Tuesday, April 14, 2020

In the shadow of mortality

Over the years, I have worked nights, weekends, and holidays at the newspaper, and Kathleen has worked days and weekends at the church. In recent years, on the few days off we have in common, we have taken to sharing a bottle of prosecco or a couple of Manhattans on the front porch, talking quietly about the day and watching the sun go down.

Now, as we are isolated by the coronavirus pandemic, those late afternoons have taken on a new flavor.

Our children are isolated and our constant concern. Kathleen's parents are isolated at their retirement home and also our concern. Our other relatives are our concern. And though we take precautions, staying at home generally and going out with the masks Kathleen has sewn for us, we know the hazards. it's quite possible that either of us will contract the ccoronavirus. It's possible that we will not display any symptoms and it will all be over. It's possible that one of us will develop symptoms and be dead within five days with lungs full of fluid.

We know how many have suffered already.

That makes those evenings on the porch, which I mark with posts and photos on Facebook and Twitter, not a display of our indulgences, but a gesture of defiance.

In the face of this terrible threat, we will celebrate our time together, enjoy our company with the marks of domestic routines and the celebration of commonplace shared pleasures, shared with our community of friends and acquaintances.
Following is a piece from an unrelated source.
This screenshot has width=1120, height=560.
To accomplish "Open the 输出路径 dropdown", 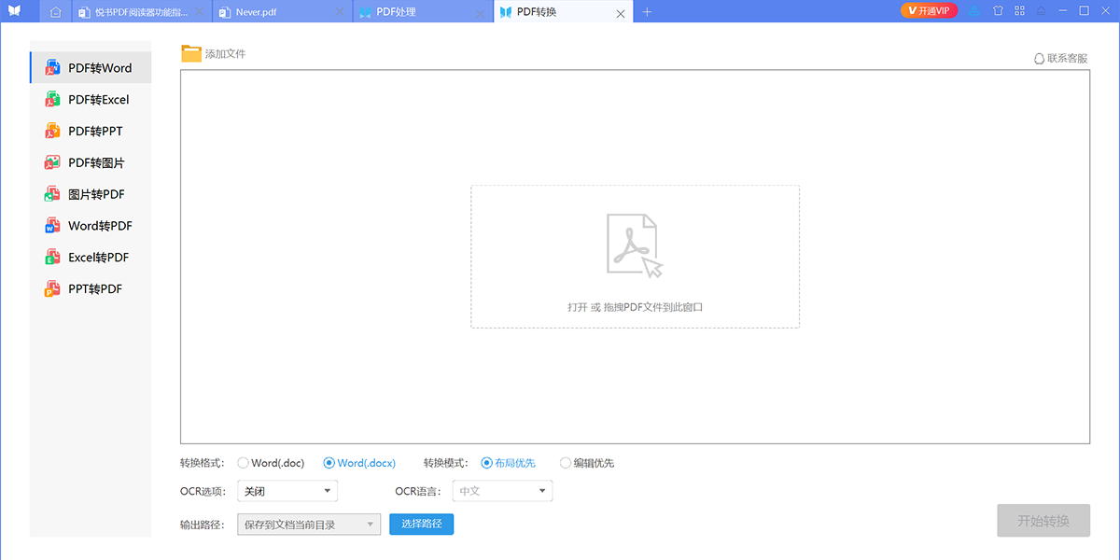I will point(308,524).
This is what we have. This is what we can do.

Monday, March 16, 2020

First day under the new dispensation

After lingering over coffee and scrutiny of the Web, off to the grocery and the liquor store, where there were still crowds. We now have enough coffee and whiskey to see us through for a reasonable span.

Then off for a walk in the sun with Kathleen to pick up her car at the repair shop. Daffodils and blooms all around. Spring has arrived without our having had winter. I put the snow shovel in the garage. 

The mundane tasks, laundry and bill paying, resume.

Online, the clamor that the coronavirus is some Democratic plot has died down, and some participants even appear to have been schooled in the mathematics of exponential increase. Still, though, the occasional slur about George Soros, indicating that blaming the Jews is a sturdy response in the West. I ponder unfriending and blocking acquaintances who bombard me with dumbass right-wing memes. Life now seems too short to endure all that.

Instructed by my daughter in the technicalities of Zoom, I am more or less prepared to participate in tonight's meeting of Memorial Episcopal Church's vestry, our first disembodied session.

Quiet dinner to come with Kathleen, since Maryland's bars and restaurants have shut down. (Unknown when we will be able to resume taking the healing waters with our little coterie.)

Two days off to come and a day of work from home before I return to The Sun, where my colleagues still labor under difficult circumstances to bring you clear and verified information, despite jackass nonsense about "the media."

Like you, we watch the numbers of cases rise, worrying if we are unknowingly harboring the coronavirus, waiting to hear if it has taken people we know. Defoe's Journal of the Plague Year begins to sound eerily like what we are experiencing, and we hope that our efforts to separate ourselves, and others' efforts, will blunt the impact of the disease, and decrease the losses.

I listen as I write to a recording of symphonies by Dr. Arne, which echo a world of grace, balance, and order, to which I hope we can return.